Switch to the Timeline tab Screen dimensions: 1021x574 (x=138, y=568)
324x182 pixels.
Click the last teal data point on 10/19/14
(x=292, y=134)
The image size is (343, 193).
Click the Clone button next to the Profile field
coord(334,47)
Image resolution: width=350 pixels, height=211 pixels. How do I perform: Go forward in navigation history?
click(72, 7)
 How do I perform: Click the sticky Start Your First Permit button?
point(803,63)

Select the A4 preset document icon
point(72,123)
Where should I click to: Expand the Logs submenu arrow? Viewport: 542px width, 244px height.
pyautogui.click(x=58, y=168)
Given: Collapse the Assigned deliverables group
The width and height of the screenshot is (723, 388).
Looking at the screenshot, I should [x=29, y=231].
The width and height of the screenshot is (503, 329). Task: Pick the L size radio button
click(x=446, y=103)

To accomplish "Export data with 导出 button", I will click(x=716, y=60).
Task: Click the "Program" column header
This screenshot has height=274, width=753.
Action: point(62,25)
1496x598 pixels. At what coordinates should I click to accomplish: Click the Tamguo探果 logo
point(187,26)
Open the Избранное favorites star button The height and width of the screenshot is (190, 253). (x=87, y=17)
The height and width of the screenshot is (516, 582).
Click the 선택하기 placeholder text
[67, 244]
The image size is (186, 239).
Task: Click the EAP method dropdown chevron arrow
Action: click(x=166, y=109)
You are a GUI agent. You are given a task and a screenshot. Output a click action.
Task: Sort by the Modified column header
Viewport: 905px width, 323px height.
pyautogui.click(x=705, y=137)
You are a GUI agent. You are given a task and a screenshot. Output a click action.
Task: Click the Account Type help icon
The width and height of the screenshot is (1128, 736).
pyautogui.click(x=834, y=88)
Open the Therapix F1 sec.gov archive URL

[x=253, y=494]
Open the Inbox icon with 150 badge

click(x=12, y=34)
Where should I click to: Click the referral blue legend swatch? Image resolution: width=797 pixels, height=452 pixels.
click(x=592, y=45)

════════════════════

[Goal of the exercise]: Copy the entries above exactly, so that each line matches the original.

[Answer box]:
Switch to the Timeline tab Screen dimensions: 1021x574 (x=138, y=568)
324x182 pixels.
Click the last teal data point on 10/19/14
(x=292, y=134)
The image size is (343, 193).
Click the Clone button next to the Profile field
coord(334,47)
Image resolution: width=350 pixels, height=211 pixels. How do I perform: Go forward in navigation history?
click(72, 7)
 How do I perform: Click the sticky Start Your First Permit button?
point(803,63)

Select the A4 preset document icon
point(72,123)
Where should I click to: Expand the Logs submenu arrow? Viewport: 542px width, 244px height.
pyautogui.click(x=58, y=168)
Given: Collapse the Assigned deliverables group
The width and height of the screenshot is (723, 388).
Looking at the screenshot, I should [x=29, y=231].
The width and height of the screenshot is (503, 329). Task: Pick the L size radio button
click(x=446, y=103)

To accomplish "Export data with 导出 button", I will click(x=716, y=60).
Task: Click the "Program" column header
This screenshot has height=274, width=753.
Action: point(62,25)
1496x598 pixels. At what coordinates should I click to accomplish: Click the Tamguo探果 logo
point(187,26)
Open the Избранное favorites star button The height and width of the screenshot is (190, 253). (x=87, y=17)
The height and width of the screenshot is (516, 582).
Click the 선택하기 placeholder text
[67, 244]
The image size is (186, 239).
Task: Click the EAP method dropdown chevron arrow
Action: click(x=166, y=109)
You are a GUI agent. You are given a task and a screenshot. Output a click action.
Task: Sort by the Modified column header
Viewport: 905px width, 323px height.
pyautogui.click(x=705, y=137)
You are a GUI agent. You are given a task and a screenshot. Output a click action.
Task: Click the Account Type help icon
The width and height of the screenshot is (1128, 736).
pyautogui.click(x=834, y=88)
Open the Therapix F1 sec.gov archive URL

[x=253, y=494]
Open the Inbox icon with 150 badge

click(x=12, y=34)
Where should I click to: Click the referral blue legend swatch? Image resolution: width=797 pixels, height=452 pixels.
click(x=592, y=45)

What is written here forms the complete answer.